The laser-driven proton source demonstrated long-term stability over a two-year period, with daily available cut-off energy consistently near 60 MeV. Daily average dose delivery parameters (dose per shot, depth-dose inhomogeneity, lateral dose inhomogeneity) remained within the targeted ranges. Shot-to-shot stability was also high. The prescribed dose of 4 Gy was precisely delivered at the laser-driven source using a multi-shot scheme, achieving the required dose homogeneity. The applied proton tumour dose values at both facilities (Draco PW and UPTD) were comparable (~3.9 Gy). Both dosimetry methods (IC and dRCF) agreed well, and dose inhomogeneity was comparable between the two facilities. Tumor growth curves showed a clear radiation-induced growth delay in mice irradiated with both the laser-driven and clinical proton beams, though sample size was limited. The platform is capable of delivering single-shot doses exceeding 20 Gy, homogeneously distributed over millimeter-scale volumes at ultrahigh dose rates (10⁶ Gy s⁻¹).

This study successfully established a proton LPA research platform for small animal studies. The platform met all requirements for accelerator readiness, three-dimensional tumor-conform dose delivery, dosimetry, and radiobiological protocols. The results demonstrate the feasibility of using laser-driven proton sources for *in vivo* radiobiological research. The comparable results obtained at both the laser-driven and clinical proton facilities validate the platform's capabilities. The high single-shot dose delivery capability opens exciting possibilities for investigating the FLASH effect with protons and exploring other radiobiological questions.

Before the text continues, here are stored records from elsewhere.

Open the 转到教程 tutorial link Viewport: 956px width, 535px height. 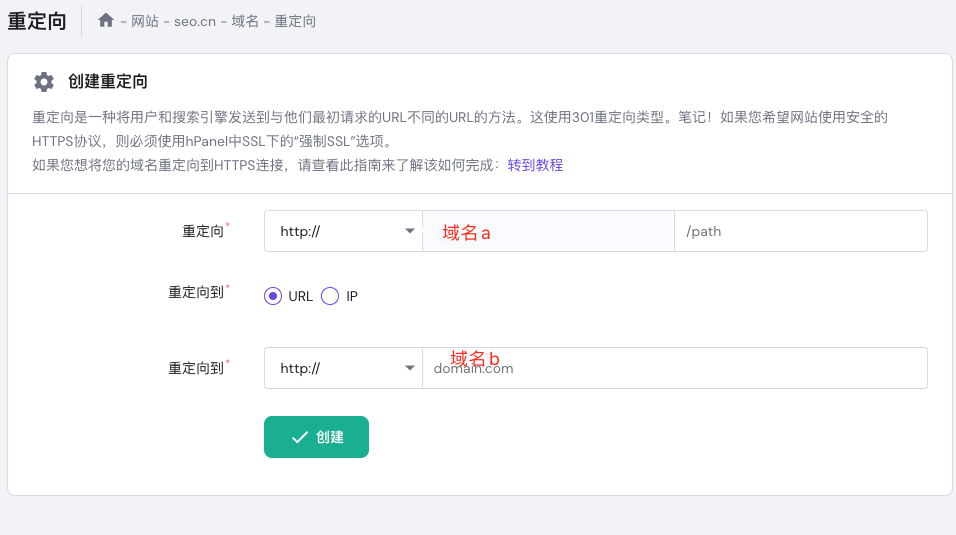click(535, 165)
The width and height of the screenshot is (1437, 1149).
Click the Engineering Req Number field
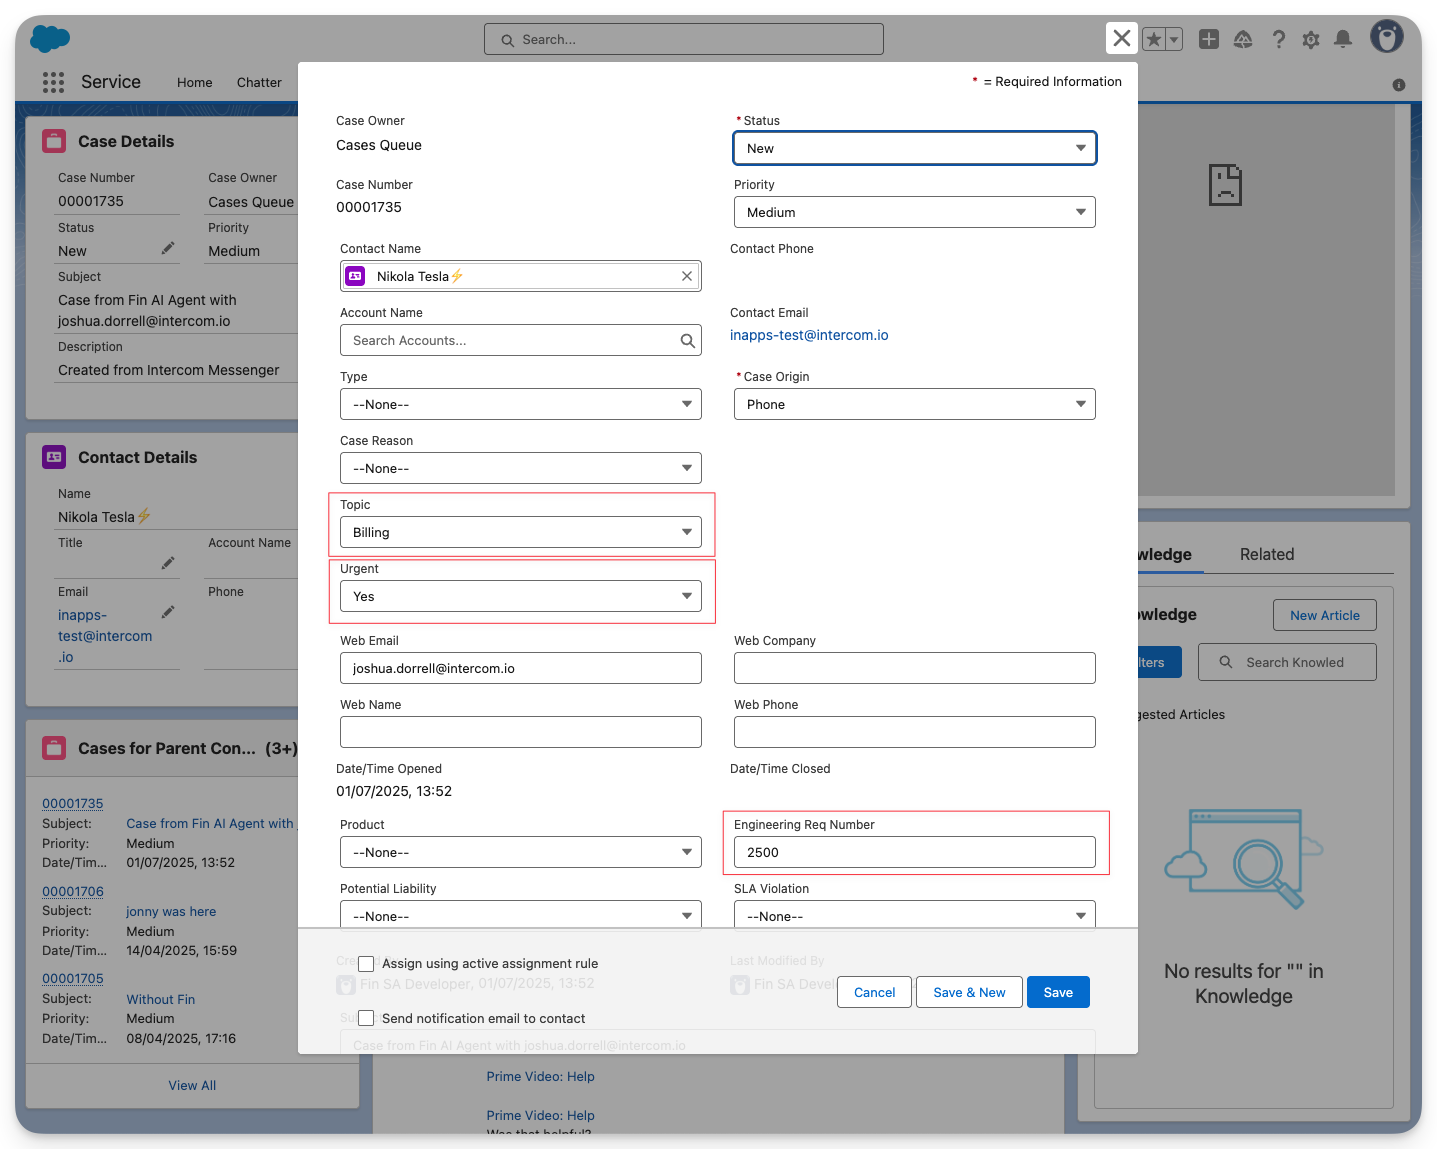[x=914, y=852]
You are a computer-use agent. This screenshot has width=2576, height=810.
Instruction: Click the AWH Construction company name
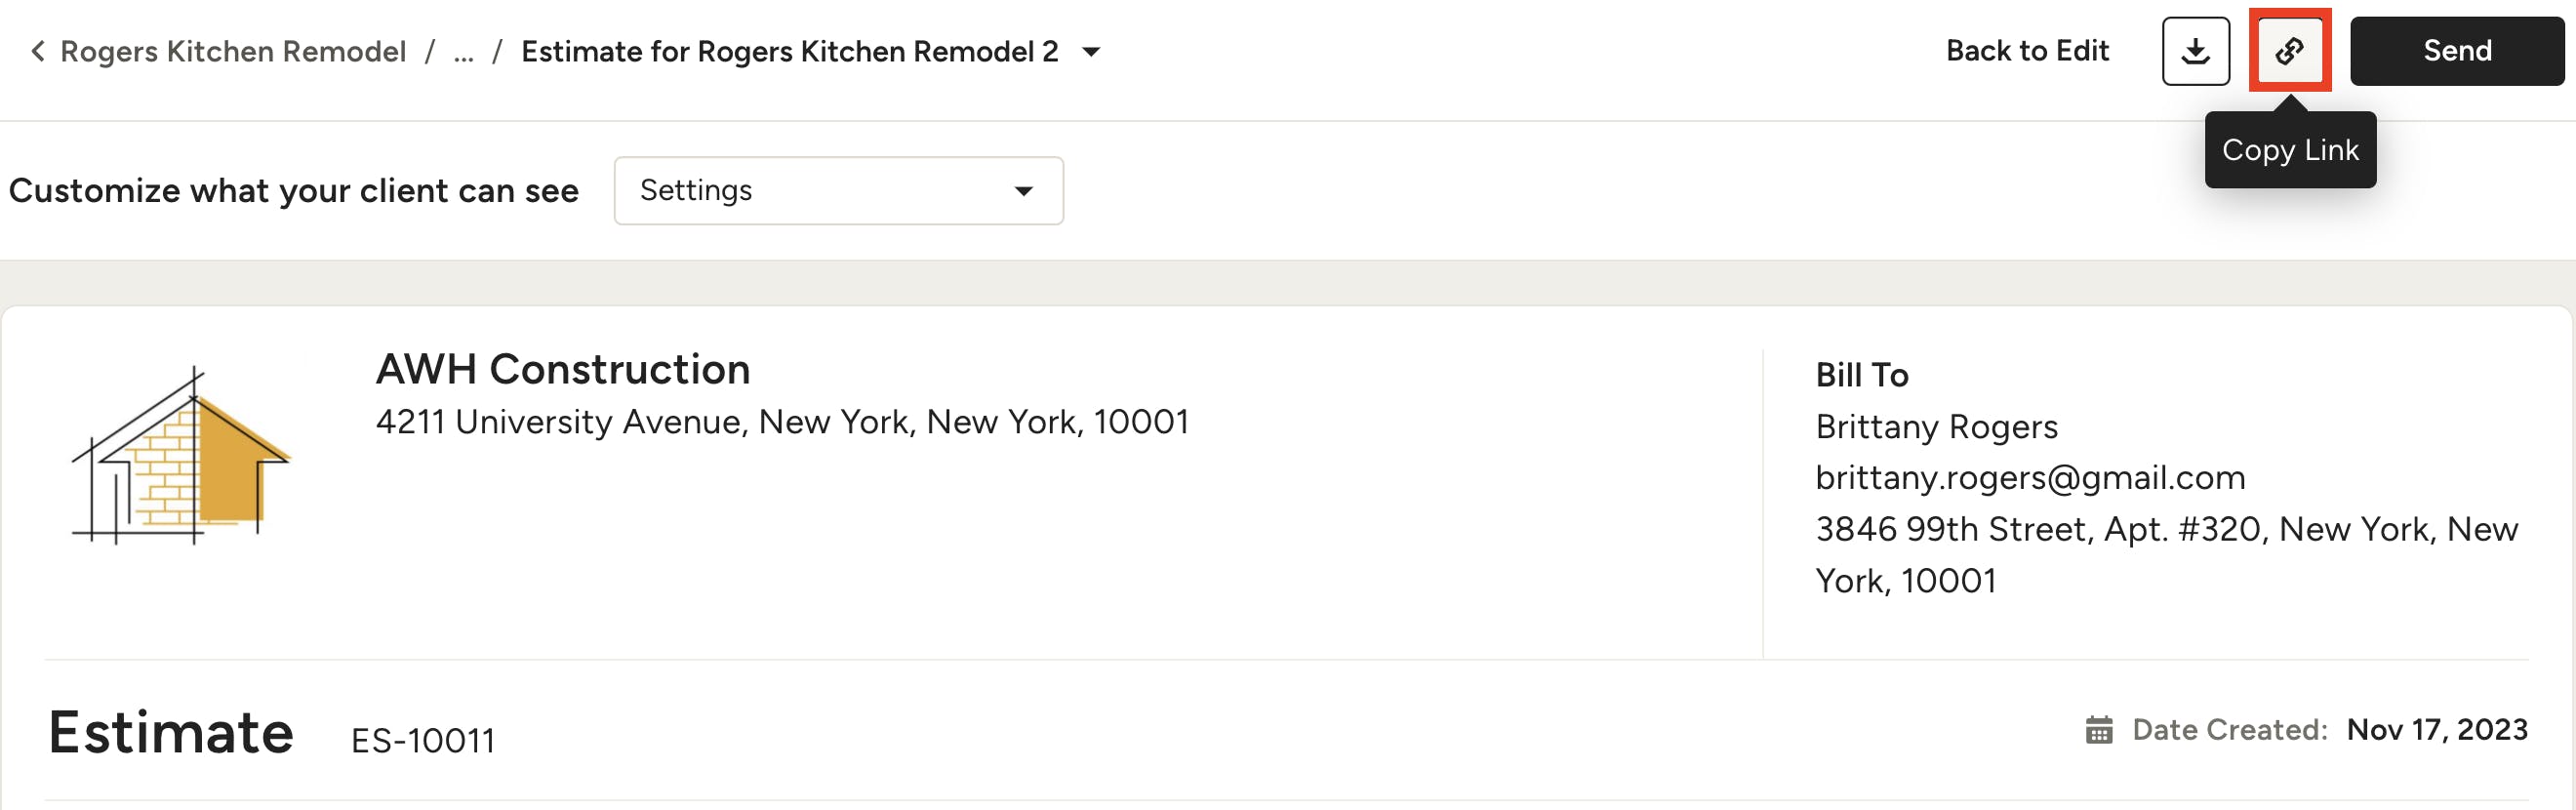(562, 370)
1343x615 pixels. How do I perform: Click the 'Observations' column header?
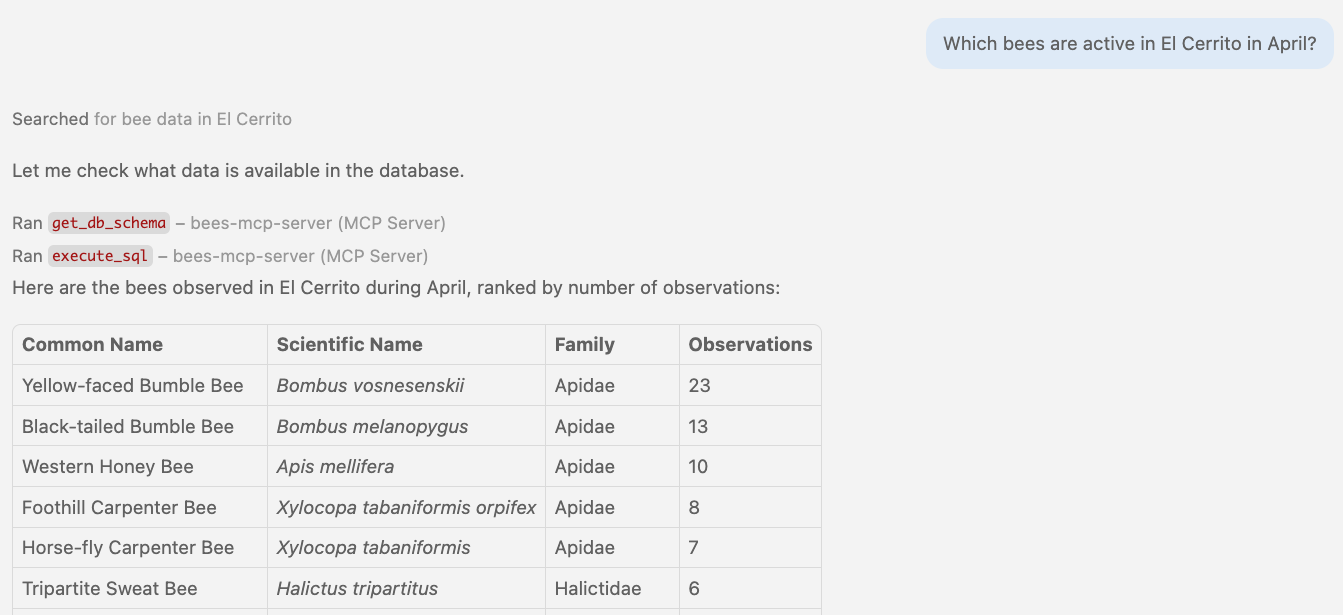pos(750,344)
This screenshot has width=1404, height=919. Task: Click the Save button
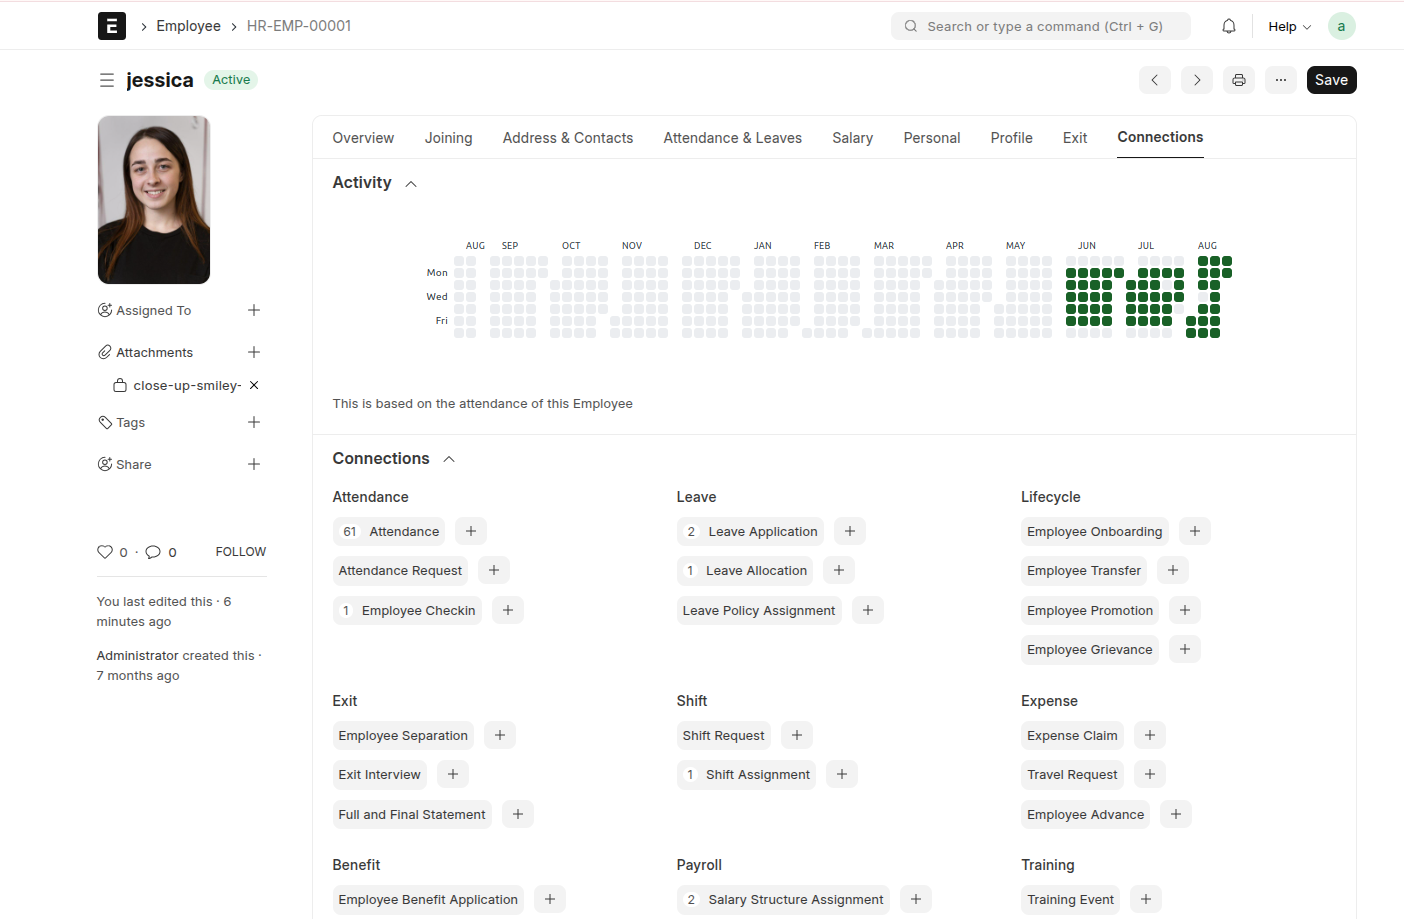(1331, 80)
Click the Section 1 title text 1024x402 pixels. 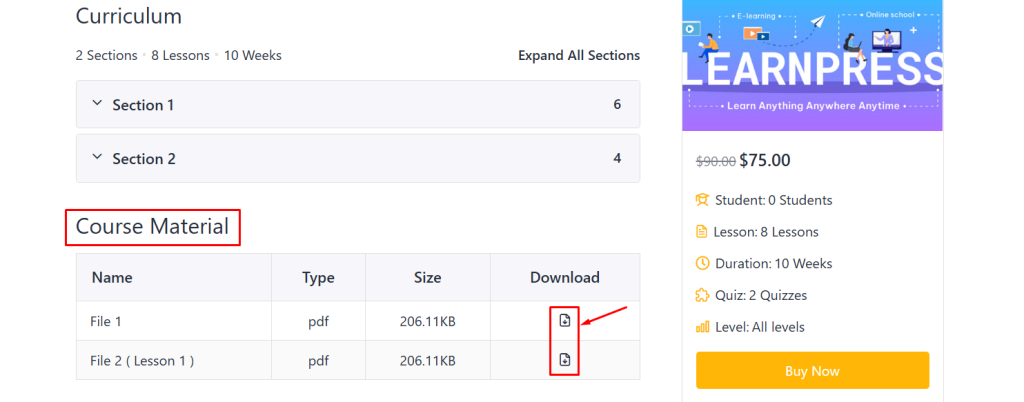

This *in vivo* pilot study demonstrates the successful establishment of a laser-driven proton research platform for small animal studies. This platform enables the delivery of precisely controlled, three-dimensional doses at ultrahigh dose rates, making it suitable for investigating the FLASH effect and other radiobiological phenomena. Future studies with larger sample sizes will be crucial for further exploring the therapeutic potential of laser-driven protons in cancer therapy.

The pilot study's primary limitation is the relatively small sample size (61 mice), which limits the statistical power of the radiobiological analysis. Further studies with increased sample sizes are needed to confirm the observed radiation-induced tumor growth delay and to definitively determine the efficacy of LPA proton irradiation compared to conventional proton beams. The study focused on a single dose point (4 Gy), and future research should investigate the dose-response relationship.